(Data contained in a dataset)
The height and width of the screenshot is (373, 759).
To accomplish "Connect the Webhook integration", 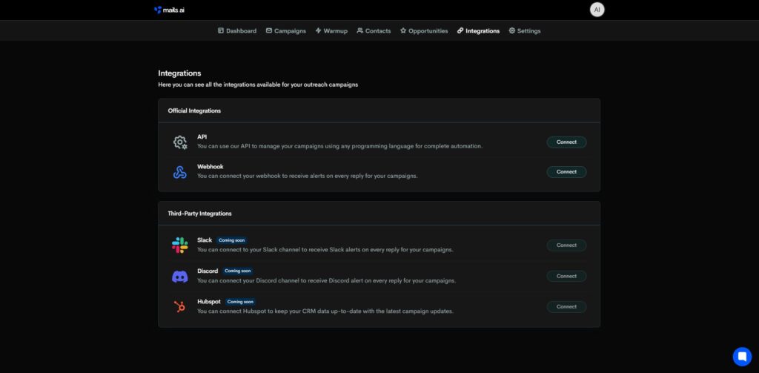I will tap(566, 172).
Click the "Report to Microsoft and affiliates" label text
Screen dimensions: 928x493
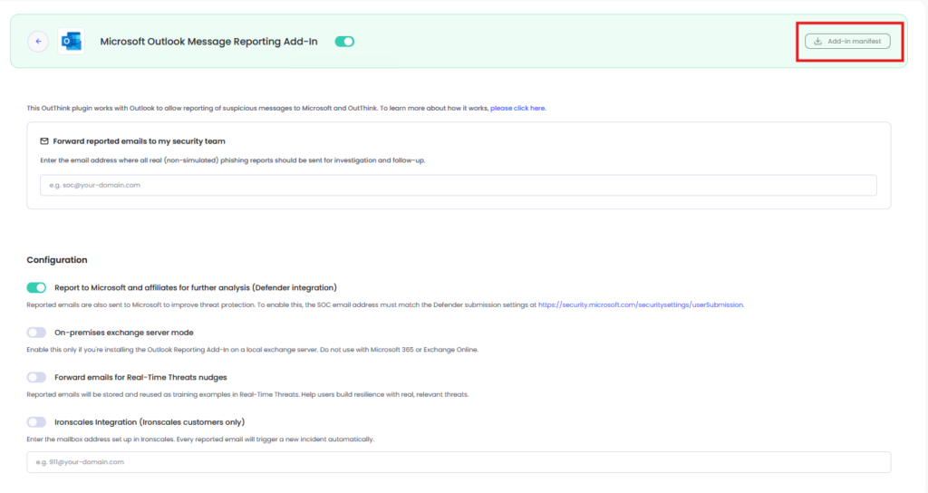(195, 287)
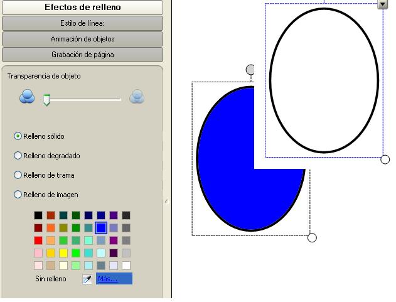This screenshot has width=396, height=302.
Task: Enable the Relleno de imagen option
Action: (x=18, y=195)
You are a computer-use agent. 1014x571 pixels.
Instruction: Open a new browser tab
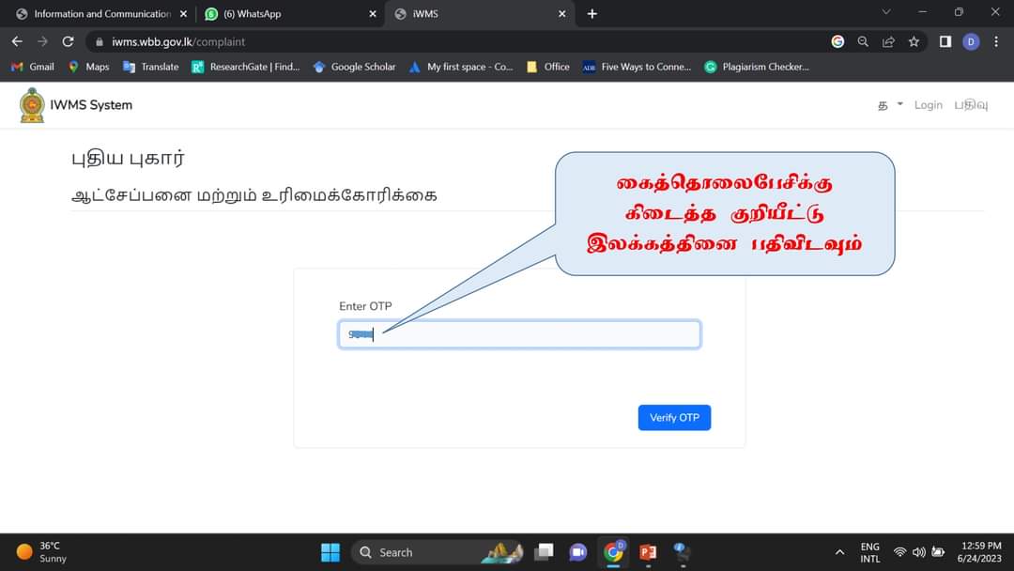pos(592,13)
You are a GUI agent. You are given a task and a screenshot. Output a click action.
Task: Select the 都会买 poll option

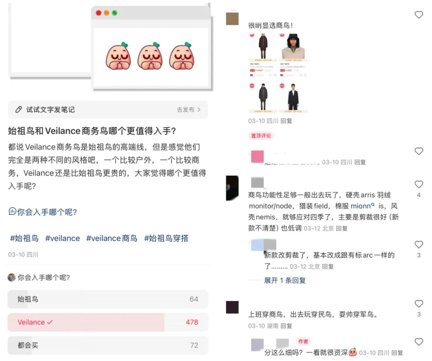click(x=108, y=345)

§ **Set exercise**
Convert the data into a JSON list of strings, one string per line, from the line that contains "to Microsoft and" through the last line, skipping blank lines. Omit the pictures.

§ **Final result**
[
  "Click the \"Report to Microsoft and affiliates\" label text",
  "Screen dimensions: 928x493",
  "(195, 287)",
  "This screenshot has width=396, height=302.",
  "Task: Enable the Relleno de imagen option",
  "Action: (x=18, y=195)",
  "You are a computer-use agent. 1014x571 pixels.",
  "Instruction: Open a new browser tab",
  "pos(592,13)",
  "You are a GUI agent. You are given a task and a screenshot. Output a click action.",
  "Task: Select the 都会买 poll option",
  "click(x=108, y=345)"
]